* **SUPPLIED DATA**

============

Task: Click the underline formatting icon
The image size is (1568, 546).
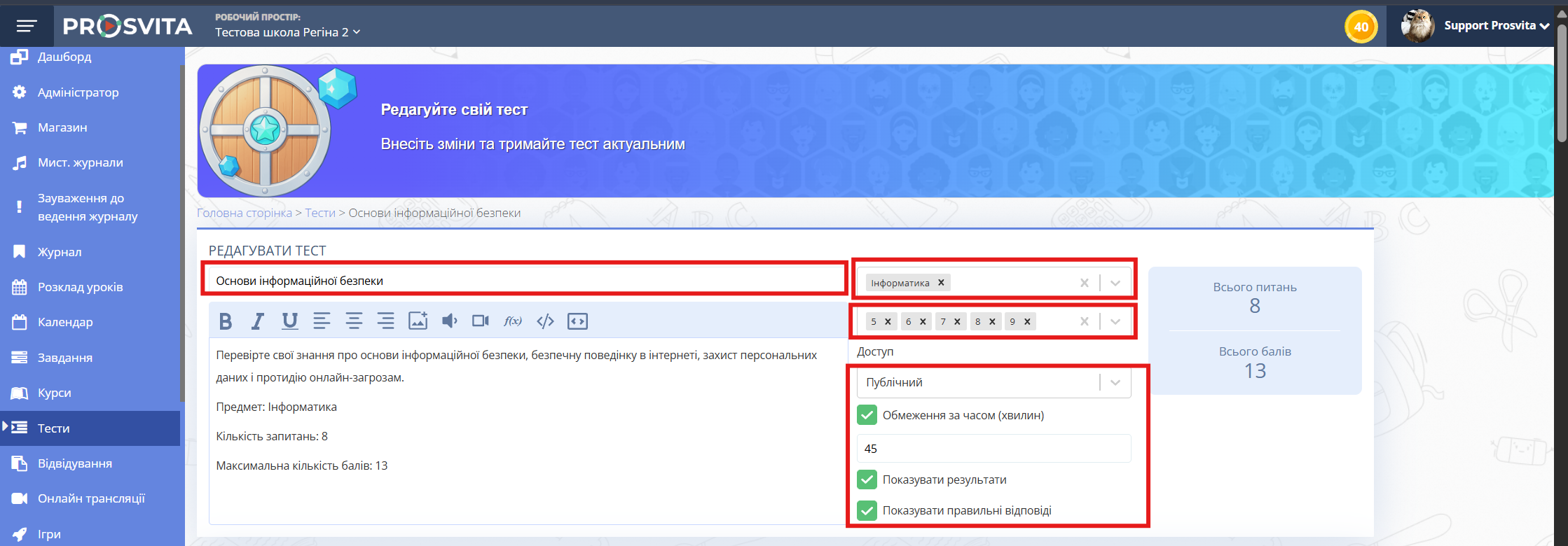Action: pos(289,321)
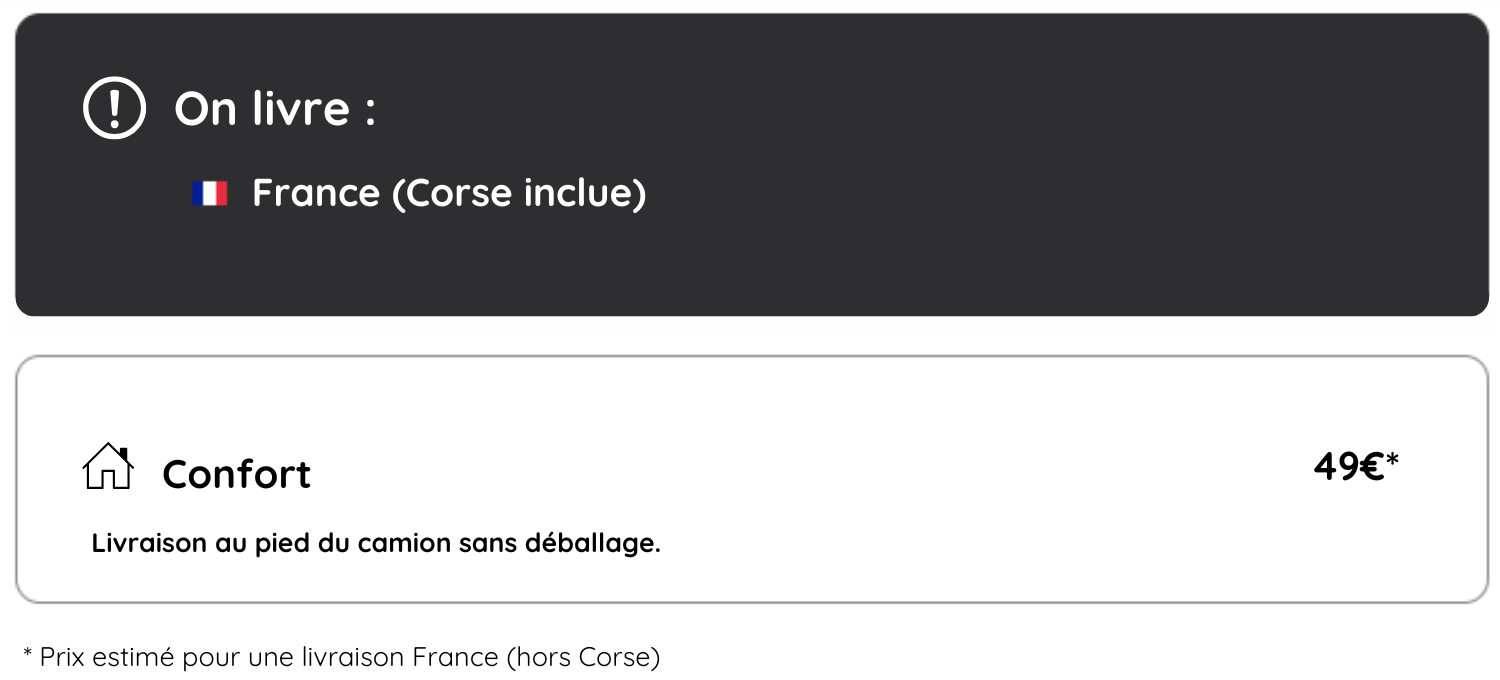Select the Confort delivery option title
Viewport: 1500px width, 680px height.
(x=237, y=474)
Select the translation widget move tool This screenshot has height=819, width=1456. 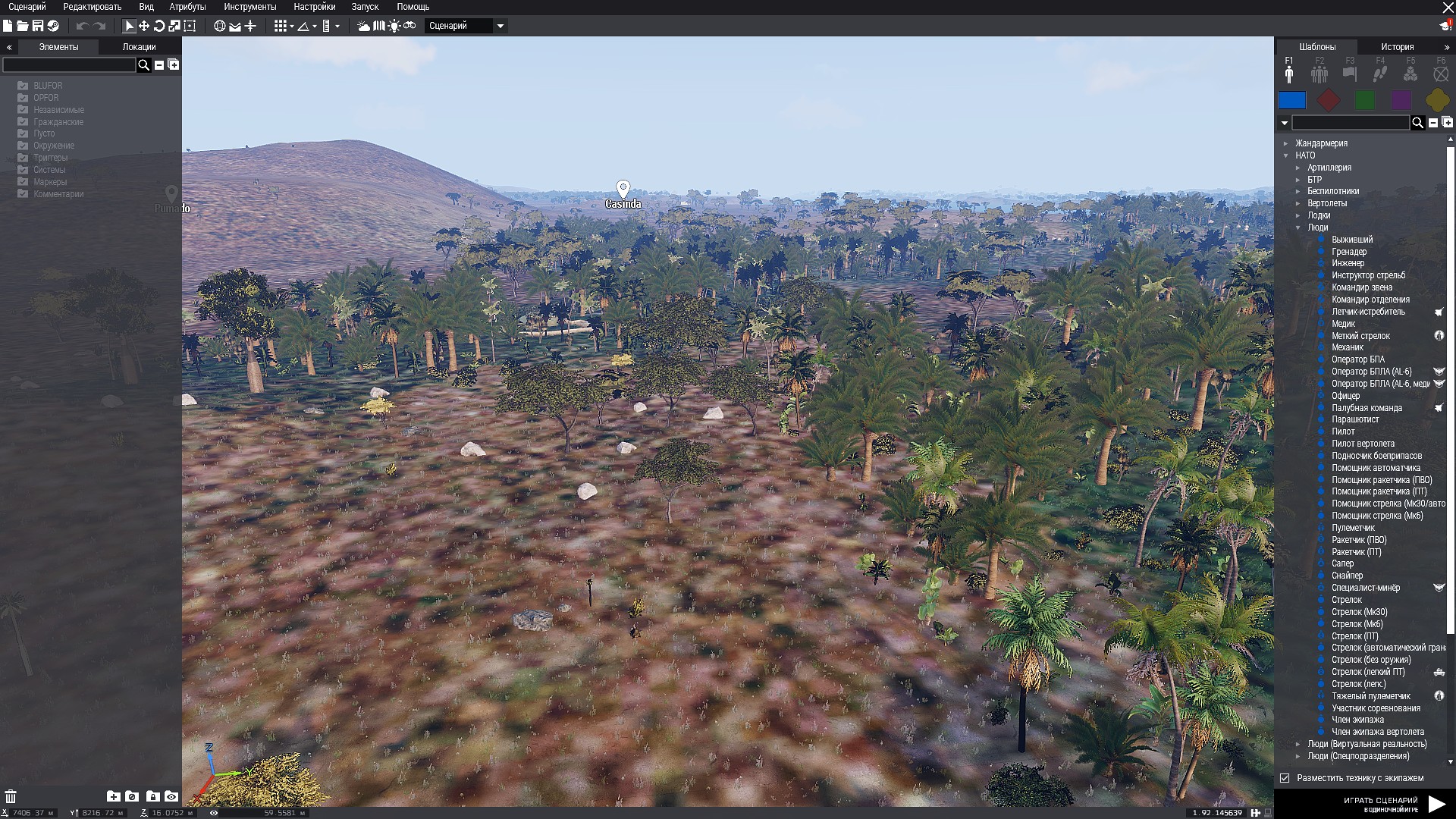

============

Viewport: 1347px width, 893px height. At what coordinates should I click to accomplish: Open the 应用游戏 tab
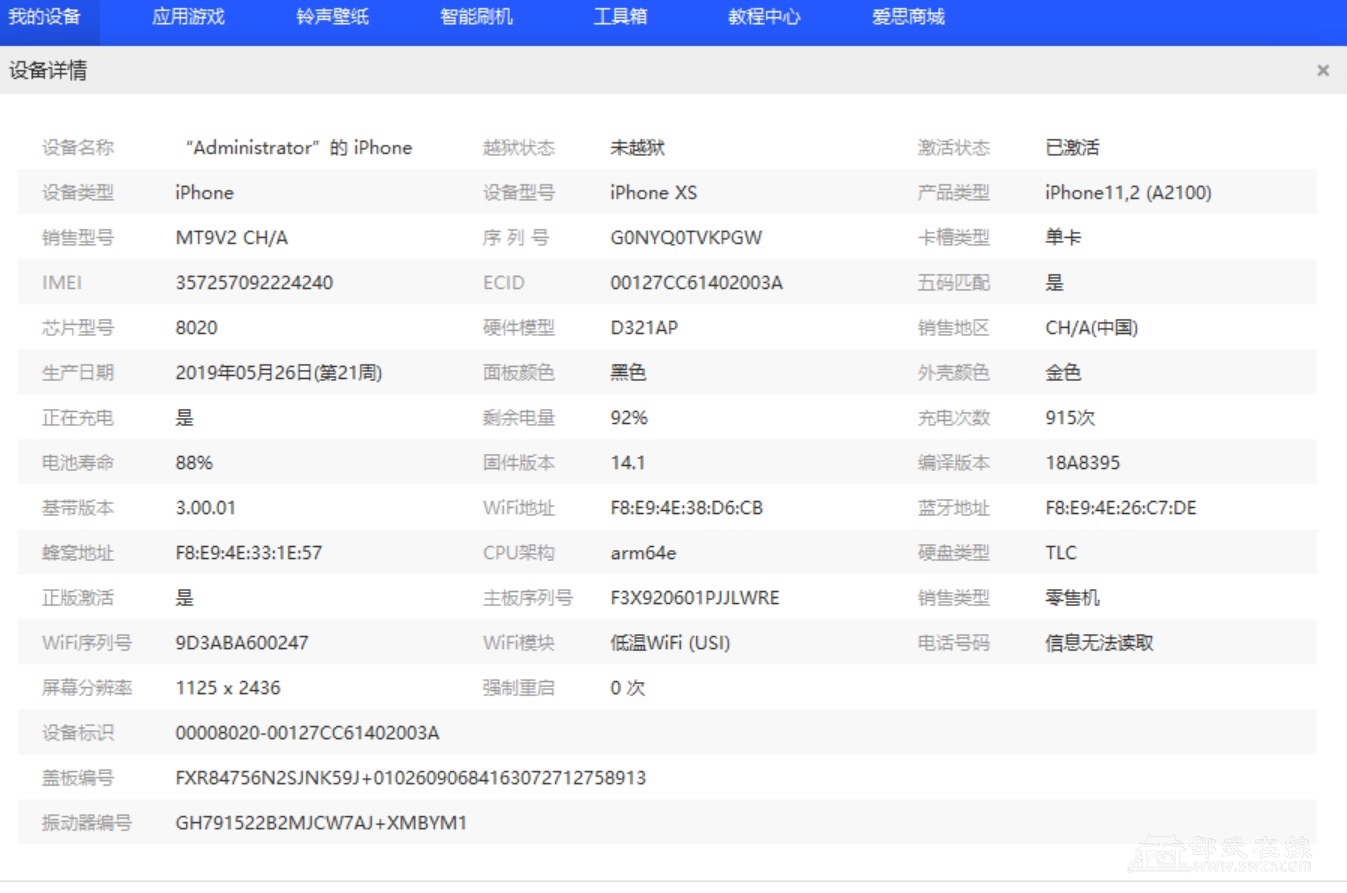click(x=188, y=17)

============

* **THE PROBLEM**
Using the entries above, repeat exactly the lines from the one with "The image size is (1568, 546)." to the one with "Select the translation", both included, and leave the pictures behind.

* **RESULT BELOW**
The image size is (1568, 546).
Action: pos(289,321)
Select the Confort delivery option title
Viewport: 1500px width, 680px height.
(x=237, y=474)
Select the translation widget move tool This screenshot has height=819, width=1456. 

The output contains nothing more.